**What you have to do**. Rewrite the lines from the one containing "Where should I click to: Open" through the one containing "Action: point(689,77)", changing "Financeiro" to "Finanças" and leaving everything else as it is.

**Records supplied**.
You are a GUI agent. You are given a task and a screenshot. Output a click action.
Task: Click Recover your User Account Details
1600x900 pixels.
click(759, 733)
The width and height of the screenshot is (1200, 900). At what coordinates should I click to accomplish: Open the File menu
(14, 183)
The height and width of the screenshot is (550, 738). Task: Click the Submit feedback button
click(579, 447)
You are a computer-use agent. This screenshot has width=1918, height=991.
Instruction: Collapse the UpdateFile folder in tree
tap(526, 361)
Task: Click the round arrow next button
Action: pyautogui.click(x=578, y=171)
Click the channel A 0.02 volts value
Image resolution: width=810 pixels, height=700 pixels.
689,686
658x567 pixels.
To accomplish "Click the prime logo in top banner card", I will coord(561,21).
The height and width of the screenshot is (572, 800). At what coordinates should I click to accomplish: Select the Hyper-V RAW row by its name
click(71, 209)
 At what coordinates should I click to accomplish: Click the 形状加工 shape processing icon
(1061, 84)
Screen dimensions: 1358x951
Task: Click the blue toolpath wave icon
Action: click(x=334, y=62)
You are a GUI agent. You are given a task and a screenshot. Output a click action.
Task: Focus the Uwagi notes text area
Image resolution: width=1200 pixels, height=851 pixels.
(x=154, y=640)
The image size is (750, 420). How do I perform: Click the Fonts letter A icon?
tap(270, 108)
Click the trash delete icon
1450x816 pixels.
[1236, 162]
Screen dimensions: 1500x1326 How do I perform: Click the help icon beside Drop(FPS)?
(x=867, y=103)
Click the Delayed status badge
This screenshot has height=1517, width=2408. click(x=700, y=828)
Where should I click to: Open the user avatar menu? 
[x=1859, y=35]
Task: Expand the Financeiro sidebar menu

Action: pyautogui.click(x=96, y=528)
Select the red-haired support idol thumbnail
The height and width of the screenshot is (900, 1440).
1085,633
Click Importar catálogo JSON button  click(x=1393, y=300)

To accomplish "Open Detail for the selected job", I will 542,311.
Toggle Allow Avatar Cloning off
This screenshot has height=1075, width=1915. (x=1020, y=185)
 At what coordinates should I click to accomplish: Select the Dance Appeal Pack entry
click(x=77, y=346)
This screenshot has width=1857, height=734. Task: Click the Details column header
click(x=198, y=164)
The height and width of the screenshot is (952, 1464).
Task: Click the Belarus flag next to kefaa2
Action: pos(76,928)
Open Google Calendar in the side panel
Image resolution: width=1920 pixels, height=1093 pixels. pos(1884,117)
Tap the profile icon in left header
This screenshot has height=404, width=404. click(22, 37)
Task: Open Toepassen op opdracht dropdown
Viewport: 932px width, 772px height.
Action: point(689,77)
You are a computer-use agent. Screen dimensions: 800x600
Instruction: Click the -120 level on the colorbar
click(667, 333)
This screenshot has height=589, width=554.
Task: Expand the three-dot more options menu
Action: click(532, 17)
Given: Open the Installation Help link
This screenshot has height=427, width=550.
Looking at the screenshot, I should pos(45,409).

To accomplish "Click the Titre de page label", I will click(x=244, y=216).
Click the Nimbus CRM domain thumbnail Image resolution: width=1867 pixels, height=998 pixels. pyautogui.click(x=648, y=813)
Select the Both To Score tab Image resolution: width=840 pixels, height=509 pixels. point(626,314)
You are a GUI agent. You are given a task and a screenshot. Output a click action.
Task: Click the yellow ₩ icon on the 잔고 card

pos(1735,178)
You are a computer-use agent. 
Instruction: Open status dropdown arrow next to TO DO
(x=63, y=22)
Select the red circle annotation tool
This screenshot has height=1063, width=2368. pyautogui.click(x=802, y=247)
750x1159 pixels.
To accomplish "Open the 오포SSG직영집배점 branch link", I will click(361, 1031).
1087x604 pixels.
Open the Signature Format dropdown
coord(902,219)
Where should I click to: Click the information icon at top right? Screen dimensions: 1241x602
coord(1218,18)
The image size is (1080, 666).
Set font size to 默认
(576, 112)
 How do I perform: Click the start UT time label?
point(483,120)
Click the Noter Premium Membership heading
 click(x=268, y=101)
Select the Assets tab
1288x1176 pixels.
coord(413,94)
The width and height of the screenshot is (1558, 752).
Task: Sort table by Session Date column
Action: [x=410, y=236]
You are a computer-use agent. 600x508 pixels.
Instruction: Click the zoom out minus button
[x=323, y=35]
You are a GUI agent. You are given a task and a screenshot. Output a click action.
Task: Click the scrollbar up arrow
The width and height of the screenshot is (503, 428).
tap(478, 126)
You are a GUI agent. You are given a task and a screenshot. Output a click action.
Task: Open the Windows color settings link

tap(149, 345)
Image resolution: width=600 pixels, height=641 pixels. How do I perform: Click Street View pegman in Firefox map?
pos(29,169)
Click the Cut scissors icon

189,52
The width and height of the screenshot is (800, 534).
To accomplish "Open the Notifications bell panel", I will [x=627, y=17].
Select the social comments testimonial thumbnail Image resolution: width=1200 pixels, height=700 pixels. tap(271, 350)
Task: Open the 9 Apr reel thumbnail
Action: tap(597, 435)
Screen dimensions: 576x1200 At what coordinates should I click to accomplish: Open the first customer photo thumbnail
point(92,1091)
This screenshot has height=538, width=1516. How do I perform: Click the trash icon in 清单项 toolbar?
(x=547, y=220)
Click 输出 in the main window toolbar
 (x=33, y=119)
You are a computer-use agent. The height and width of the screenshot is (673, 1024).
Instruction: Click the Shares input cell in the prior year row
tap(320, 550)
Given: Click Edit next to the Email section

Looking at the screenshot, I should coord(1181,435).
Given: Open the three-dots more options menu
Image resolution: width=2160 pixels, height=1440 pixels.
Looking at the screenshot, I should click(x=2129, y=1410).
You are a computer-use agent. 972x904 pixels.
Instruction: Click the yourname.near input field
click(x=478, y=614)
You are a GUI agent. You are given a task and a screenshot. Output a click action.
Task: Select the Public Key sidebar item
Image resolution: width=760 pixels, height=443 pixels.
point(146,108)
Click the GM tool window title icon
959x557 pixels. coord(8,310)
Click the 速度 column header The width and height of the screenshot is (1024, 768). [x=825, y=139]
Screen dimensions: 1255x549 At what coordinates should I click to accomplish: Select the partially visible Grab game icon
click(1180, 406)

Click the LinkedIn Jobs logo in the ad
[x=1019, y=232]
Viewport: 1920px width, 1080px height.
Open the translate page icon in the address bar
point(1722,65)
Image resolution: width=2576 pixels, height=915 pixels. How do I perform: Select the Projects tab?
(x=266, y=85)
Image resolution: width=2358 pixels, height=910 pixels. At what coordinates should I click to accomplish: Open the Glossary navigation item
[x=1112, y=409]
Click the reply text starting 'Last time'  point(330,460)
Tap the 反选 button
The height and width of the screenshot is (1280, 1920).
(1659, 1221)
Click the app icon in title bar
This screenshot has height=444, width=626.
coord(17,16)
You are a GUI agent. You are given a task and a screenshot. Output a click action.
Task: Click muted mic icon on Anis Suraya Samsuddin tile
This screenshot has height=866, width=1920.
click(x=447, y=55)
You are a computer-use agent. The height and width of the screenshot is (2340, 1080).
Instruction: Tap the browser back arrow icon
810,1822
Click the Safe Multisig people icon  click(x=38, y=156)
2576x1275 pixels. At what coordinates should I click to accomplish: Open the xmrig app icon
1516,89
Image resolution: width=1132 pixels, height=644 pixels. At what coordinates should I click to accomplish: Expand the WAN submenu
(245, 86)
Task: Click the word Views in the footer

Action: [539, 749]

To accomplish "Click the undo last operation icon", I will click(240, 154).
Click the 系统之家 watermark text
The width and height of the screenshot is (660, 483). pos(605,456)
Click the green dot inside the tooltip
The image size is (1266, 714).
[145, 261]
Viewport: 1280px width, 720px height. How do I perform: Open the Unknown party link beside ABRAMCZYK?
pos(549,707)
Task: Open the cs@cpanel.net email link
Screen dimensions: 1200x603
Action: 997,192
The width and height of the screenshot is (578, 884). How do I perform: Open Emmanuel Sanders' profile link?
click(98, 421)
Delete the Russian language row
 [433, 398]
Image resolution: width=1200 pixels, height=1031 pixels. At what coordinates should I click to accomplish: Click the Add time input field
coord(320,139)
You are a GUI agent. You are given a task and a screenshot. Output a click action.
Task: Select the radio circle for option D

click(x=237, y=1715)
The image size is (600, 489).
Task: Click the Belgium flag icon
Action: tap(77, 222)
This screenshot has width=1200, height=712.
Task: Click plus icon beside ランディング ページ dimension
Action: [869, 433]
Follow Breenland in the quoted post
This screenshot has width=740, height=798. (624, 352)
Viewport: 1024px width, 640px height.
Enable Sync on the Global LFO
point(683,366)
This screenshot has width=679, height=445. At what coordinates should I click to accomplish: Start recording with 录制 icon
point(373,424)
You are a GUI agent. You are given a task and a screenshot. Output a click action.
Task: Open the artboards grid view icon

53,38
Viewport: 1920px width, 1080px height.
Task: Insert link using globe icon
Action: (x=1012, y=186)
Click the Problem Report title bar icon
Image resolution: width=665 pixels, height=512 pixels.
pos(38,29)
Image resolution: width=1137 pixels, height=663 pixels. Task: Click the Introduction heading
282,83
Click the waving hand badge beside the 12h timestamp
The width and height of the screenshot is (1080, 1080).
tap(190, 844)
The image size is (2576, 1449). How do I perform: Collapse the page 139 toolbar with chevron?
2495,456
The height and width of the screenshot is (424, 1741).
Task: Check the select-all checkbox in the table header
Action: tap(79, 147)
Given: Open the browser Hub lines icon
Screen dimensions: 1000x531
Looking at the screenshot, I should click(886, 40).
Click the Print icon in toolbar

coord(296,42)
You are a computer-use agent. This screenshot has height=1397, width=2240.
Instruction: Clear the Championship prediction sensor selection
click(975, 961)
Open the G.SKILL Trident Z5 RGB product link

**Solution to this problem**.
Where should I click to: Open the user avatar menu? 
[x=1859, y=35]
Task: Expand the Finanças sidebar menu

Action: pyautogui.click(x=96, y=528)
Select the red-haired support idol thumbnail
The height and width of the screenshot is (900, 1440).
1085,633
Click Importar catálogo JSON button  click(x=1393, y=300)

To accomplish "Open Detail for the selected job", I will 542,311.
Toggle Allow Avatar Cloning off
This screenshot has height=1075, width=1915. (x=1020, y=185)
 At what coordinates should I click to accomplish: Select the Dance Appeal Pack entry
click(x=77, y=346)
This screenshot has width=1857, height=734. Task: Click the Details column header
click(x=198, y=164)
The height and width of the screenshot is (952, 1464).
Task: Click the Belarus flag next to kefaa2
Action: pos(76,928)
Open Google Calendar in the side panel
Image resolution: width=1920 pixels, height=1093 pixels. pos(1884,117)
Tap the profile icon in left header
This screenshot has height=404, width=404. click(22, 37)
Task: Open Toepassen op opdracht dropdown
Viewport: 932px width, 772px height.
Action: point(689,77)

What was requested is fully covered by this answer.